## 必要な作業
a) 記事の「初校(監訳者修正後)」で始まる段落を、主要な事実を残したまま箇条書きに短くまとめること。
b) 記事の英語の原文で、一九四一年十二月以降にヒトラーが兼ねたとされる役割を、原文の語のまますべて挙げよ。
c) 記事の「初校(監訳者修正後):具体的」と「②原文と訳文とを比較して、文章の区切り方が相違する部分に留意せよ。」の間を両端も含めて書き出し、その際「内閣機構」を「内閣制度」に置き換えること。

## 記事
*当シリーズの趣旨については、プロフィールを参照して下さい。

 

ウィルモット『大いなる聖戦・第二次世界大戦全史』(国書刊行会)

の訳出過程での誤訳検証を続ける。

 

前回は、以下の原文、及び、その中の下線部分を監訳者が小生の元の訳を修正した後の初校段階での訳を提示した。以下の通りである:

 

原文:This campaign only deepened Hitler’s disdain and contempt for the officer corps and served to exaggerate the structural weaknesses within the military establishment that Hitler had devised in order to neutralise a ‘politically reactionary’ army and ensure his own power of decision in military matters. After December 1941 Hitler combined the roles of head of state, executive, judiciary, party, armed forces and the army, and without the ability to trust competent subordinates sufficiently to delegate authority and without a cabinet system to plan, implement and supervise policy and to coordinate the various aspects of statecraft, Hitler’s direction of the German war effort became increasingly arbitrary and erratic with the passing of time.(*冒頭のThis campaignは、一九四一年冬に東部戦線でソ連軍が反撃に転じた後の、ドイツ軍の一時的な防勢作戦を指す)

 

初校(監訳者修正後):具体的には、一九四一年十二月にヒトラーが国家元首及び行政・司法・党・軍・陸軍の長としての権能を併せ持つこととなった。その際ヒトラーは、その任に堪え得るような部下に権限を委譲するまでには部下を信頼することができず、政策の立案・実行・監視にあたり国家機構の諸側面を調整するための内閣機構のようなものも設けなかったがために、ヒトラーによるドイツの戦争指導は時が経つと共に恣意的で一貫性を欠く色彩を強めていったことである。(*冒頭の「具体的には」という部分は、小生[山本]が、文意をはっきりさせるために付け加えたものである

 

その上で、訳の中の問題点を指摘せよとの設問を発し、ヒントとして、

 

下線を引いていない前段部分を含めて考えてみよ。

②原文と訳文とを比較して、文章の区切り方が相違する部分に留意せよ。

 

という二点を出しておいた。

## 表示項目
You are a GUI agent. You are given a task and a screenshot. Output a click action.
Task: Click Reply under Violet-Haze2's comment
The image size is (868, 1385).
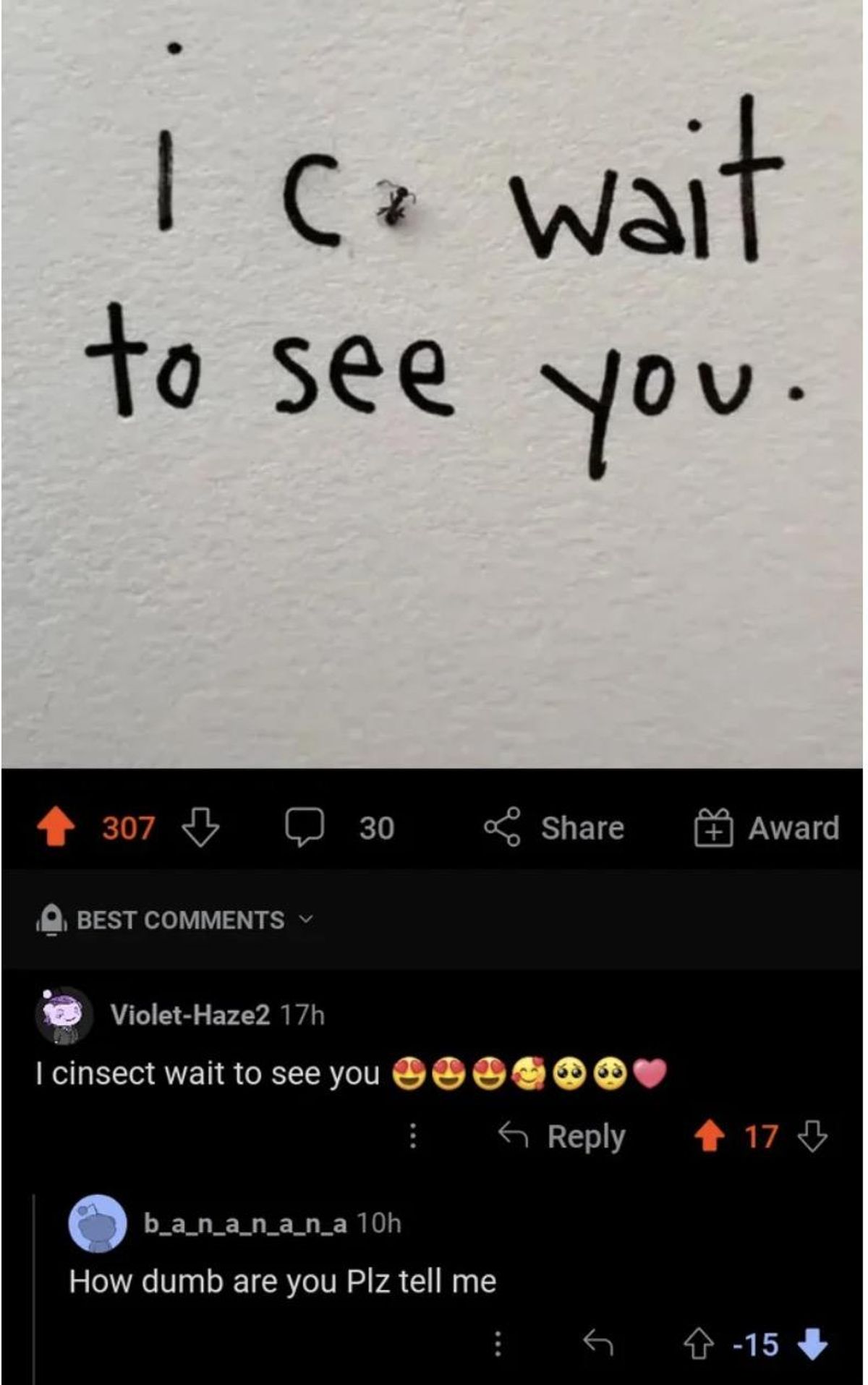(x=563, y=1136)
==
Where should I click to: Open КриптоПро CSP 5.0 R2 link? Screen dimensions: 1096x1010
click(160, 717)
---
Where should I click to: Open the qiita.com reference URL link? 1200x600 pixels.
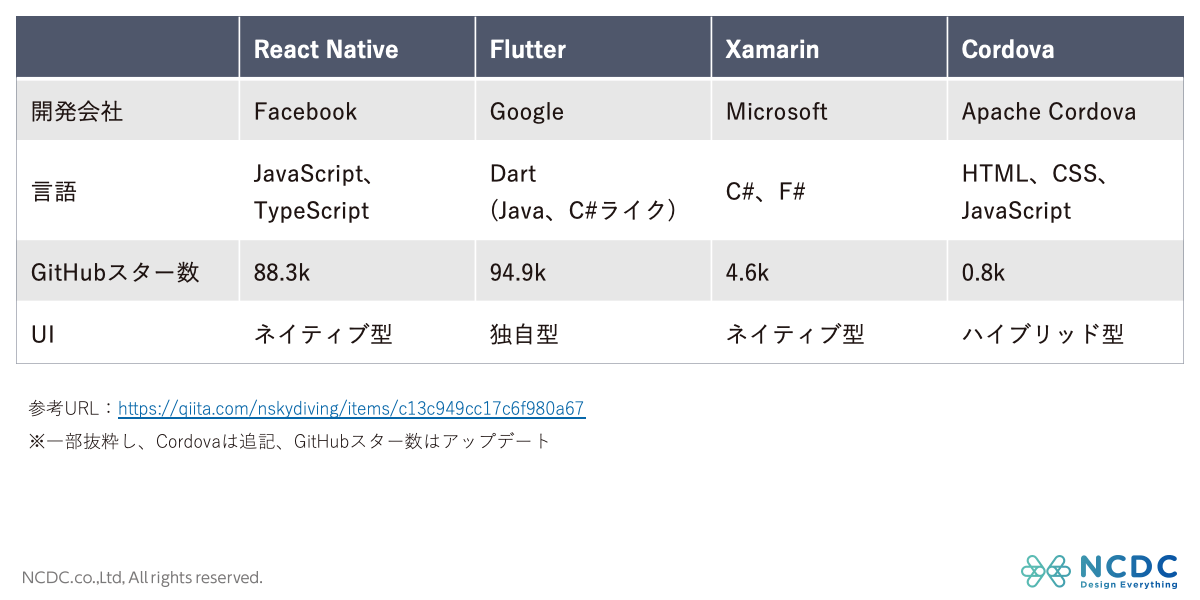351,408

## 回答一覧
a)
- 一九四一年十二月、ヒトラーは国家元首及び行政・司法・党・軍・陸軍の長としての権能を併せ持った。
- 有能な部下を信頼して権限を委譲することができなかった。
- 政策の立案・実行・監視や国家機構の諸側面の調整を担う内閣機構のようなものも設けなかった。
- その結果、ヒトラーの戦争指導は時が経つにつれて恣意的で一貫性を欠くものになった。
- 冒頭の「具体的には」は、文意をはっきりさせるために山本が付け加えた語である。

b)
- head of state
- executive
- judiciary
- party
- armed forces
- the army

c)
初校(監訳者修正後):具体的には、一九四一年十二月にヒトラーが国家元首及び行政・司法・党・軍・陸軍の長としての権能を併せ持つこととなった。その際ヒトラーは、その任に堪え得るような部下に権限を委譲するまでには部下を信頼することができず、政策の立案・実行・監視にあたり国家機構の諸側面を調整するための内閣制度のようなものも設けなかったがために、ヒトラーによるドイツの戦争指導は時が経つと共に恣意的で一貫性を欠く色彩を強めていったことである。(*冒頭の「具体的には」という部分は、小生[山本]が、文意をはっきりさせるために付け加えたものである

 

その上で、訳の中の問題点を指摘せよとの設問を発し、ヒントとして、

 

下線を引いていない前段部分を含めて考えてみよ。

②原文と訳文とを比較して、文章の区切り方が相違する部分に留意せよ。